§ **課題一覧**:
1. アイガー北壁の文章のうち、「私はこれを読むまで知りません」と「死のビバーク」を越える位置まで登攀する。」の間を両端も含めて、一字も変えずに打ち直してください。
2. アイガー北壁の文章を、示された最後の文の次から書き継ぐこと。

§ **抽出テキスト**:
● ● ●

私はこれを読むまで知りませんでしたが、アイガー北壁といえば「トニー・クルツの悲劇」が有名で映画にもなっています。
(映画は「アイガー北壁」と「運命を分けたザイル2」でどちらもDVDになっていますが、まだ見たことはありません。)
***以下、wikiからちょっと編集して転載*****
1936年ドイツのアンドレアス・ヒンターシュトイサーとトニー・クルツ、オーストリアのエディー・ライナーとヴィリー・アンゲラーの2隊が競いながら登頂を目指し、ヒンターシュトイサーが第1雪田の下の難しいトラバース(ヒンターシュトイサー・トラバース)に成功、さらに「死のビバーク」を越える位置まで登攀する。
しかしアンゲラーが負傷したことから2隊は助け合いながら下山することを決定、天候の悪化からビバークを余儀なくされる。
7月21日、ザイルを回収してしまったことが仇となってヒンターシュトイサー・トラバースで行き詰る。
そのため北壁に開いているアイガーヴァント駅の坑道からの脱出を試みて懸垂下降を繰り返したものの、クルツを除く3人が墜落などで相次いで死亡。

● ● ●

§ **提供データ**:
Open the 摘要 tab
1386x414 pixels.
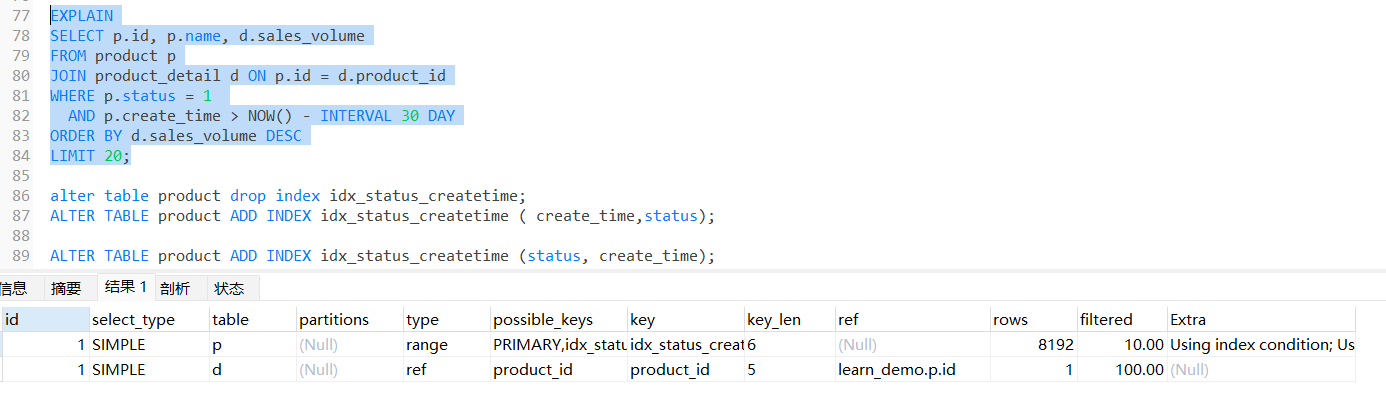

● ● ●

§ **想定される回答**:
1.
私はこれを読むまで知りませんでしたが、アイガー北壁といえば「トニー・クルツの悲劇」が有名で映画にもなっています。
(映画は「アイガー北壁」と「運命を分けたザイル2」でどちらもDVDになっていますが、まだ見たことはありません。)
***以下、wikiからちょっと編集して転載*****
1936年ドイツのアンドレアス・ヒンターシュトイサーとトニー・クルツ、オーストリアのエディー・ライナーとヴィリー・アンゲラーの2隊が競いながら登頂を目指し、ヒンターシュトイサーが第1雪田の下の難しいトラバース(ヒンターシュトイサー・トラバース)に成功、さらに「死のビバーク」を越える位置まで登攀する。

2.
クルツも救助隊の元にザイルで下りる際にカラビナにザイルの結び目が引っかかるという悲劇に見舞われ、体力を消耗し切っていたために結び目を外すことが出来ず、ザイルにぶら下がったまま、7月22日、「もうダメだ」の一言を残して力尽きる。
救助隊のわずか数メートル上であった。
************************
(余談:これアイガーヴァント駅じゃなくてアイスメーア駅の坑道口だと思うのだが?
追記:大間違い、アイガーヴァント駅の400m先にある坑道口でした。)
この遭難事故の後、第1雪田の下の難しいトラバースはヒンターシュトイサー・トラバースと命名されたのですが、4人全員が遭難死しており、なぜヒンターシュトイサーがその難所をトップでザイルトラバースしたと言われているのか?疑問に思い、再び借りて読み直してみました。
ヒンターシュトイサーは4人の中で岩登りの技術に最も長けていたからそう判断されたのか、また麓のクライネ・シャイデックから望遠鏡で個人が特定できたのか?わかりませんでした。
落石で負傷したのがアンゲラーだったというのも遺体の頭骨に包帯があったことから確定したそうですので、望遠鏡でヒンターシュトイサーが特定できたのか、・・・特別彼が背が高かったのか、と思い写真を探してみた。
トニー・クルツの写真はネットで検索すると簡単に見ることができますが、ヒンターシュトイサーの写真は日本語での検索では出てこない。
で、hinterstoisser で検索すると、あった、一人の写真とクルツと並んで写った写真。
並んで写った写真を見た感じでは、特別どちらかが背が高いという事もなさそう。
ヒンターシュトイサー・トラバースの疑問はここで挫折。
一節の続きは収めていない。